I just finished watching an anime film called Paprika. I wanted to see it because Graham Stark from Loading Ready Run mentioned it off-hand while we were shooting a video. (Or rather, he and some other Loading Ready Run crew members were shooting the video, while I was tagging along and filming them for a Behind-the-Scenes video.) Graham was talking about the “line of action”, which is a film-making concept, and he said they discussed it in the film Paprika, so off I went to find it and watch it.
It was a really well-done movie. The animation was great, the art was excellent, the writing was pretty strong. It lost marks in two places, though: first, it got a little too titillating for my tastes; second, it lost the handle on its core concept during its climactic sequence.
This is something that happens to all-too-many concept-based movies. When a film leans its entire premise on something mind-bending, like alternate realities or time travel or, in the case of Paprika, the dream world, it faces a very difficult challenge: it needs to develop a consistency and logic behind its gimmick, and it has to deliver either a kick-awesome entertainment session or a powerful message (or, in the case of the best of high-concept movies, both).
The majority of concept movies, in my experience, sacrifice internal logic for entertainment or message. Paprika is one of these films: it seems to abandon all efforts to make sense just so that it can deliver its denoument. It didn’t leave me thinking either, “That was so cool!” or, “Wow, I’m going to have to sit down and think about that for a while.” Instead, it left me thinking, “Ok, so what happened there? I think they won, but how? And why?”
Actually, now that I think of it, this is the way a great deal of anime movies leave me. Howl’s Moving Castle, Nausicaa, and Princess Mononoke all gave me the same sort of feeling afterwards, to a greater or lesser extent. Maybe it’s just a symptom of a cultural disconnect.
Other examples of conceptual disconnects can be seen in some of Terry Pratchett’s writing (which is incredibly entertaining but frequently difficult to unravel during its conclusions).

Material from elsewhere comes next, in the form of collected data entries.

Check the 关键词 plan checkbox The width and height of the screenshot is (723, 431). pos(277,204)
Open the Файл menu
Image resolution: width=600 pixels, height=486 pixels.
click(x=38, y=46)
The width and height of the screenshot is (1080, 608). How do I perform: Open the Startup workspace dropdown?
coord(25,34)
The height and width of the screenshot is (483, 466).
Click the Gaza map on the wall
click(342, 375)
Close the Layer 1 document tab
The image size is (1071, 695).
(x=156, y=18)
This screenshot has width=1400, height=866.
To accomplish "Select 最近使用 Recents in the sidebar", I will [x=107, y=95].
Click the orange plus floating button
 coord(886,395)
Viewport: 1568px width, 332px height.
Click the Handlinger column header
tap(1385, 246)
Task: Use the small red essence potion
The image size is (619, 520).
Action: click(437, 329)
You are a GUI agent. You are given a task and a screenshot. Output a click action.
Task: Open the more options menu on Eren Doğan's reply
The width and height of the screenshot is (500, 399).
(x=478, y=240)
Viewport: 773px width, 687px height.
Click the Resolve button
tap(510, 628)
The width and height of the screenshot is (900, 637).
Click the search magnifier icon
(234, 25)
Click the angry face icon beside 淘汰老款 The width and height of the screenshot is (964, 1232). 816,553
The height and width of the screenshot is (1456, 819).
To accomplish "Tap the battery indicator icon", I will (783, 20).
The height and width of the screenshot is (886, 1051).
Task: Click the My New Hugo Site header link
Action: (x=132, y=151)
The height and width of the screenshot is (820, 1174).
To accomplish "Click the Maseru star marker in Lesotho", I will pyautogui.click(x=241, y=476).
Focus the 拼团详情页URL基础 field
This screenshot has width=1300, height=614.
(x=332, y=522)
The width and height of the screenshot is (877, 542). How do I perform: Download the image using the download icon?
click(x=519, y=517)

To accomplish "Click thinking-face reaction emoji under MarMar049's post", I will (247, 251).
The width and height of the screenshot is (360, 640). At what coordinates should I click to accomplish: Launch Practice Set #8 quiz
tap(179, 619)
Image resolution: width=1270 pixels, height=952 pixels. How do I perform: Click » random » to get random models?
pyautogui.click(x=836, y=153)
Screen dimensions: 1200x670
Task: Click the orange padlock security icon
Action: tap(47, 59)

For the sake of contrasting these things with concept movies that I think do a good job of maintaining internal logic while still delivering entertainment and/or message, see Donnie Darko or The Matrix (but not the Matrix sequels). These movies succeed because, while complex, they are still accessible and consistent enough that their internal reasoning can be puzzled together without too much guesswork or philosophy. Their core gimmick can be understood, and that makes their message and entertainment value that much stronger.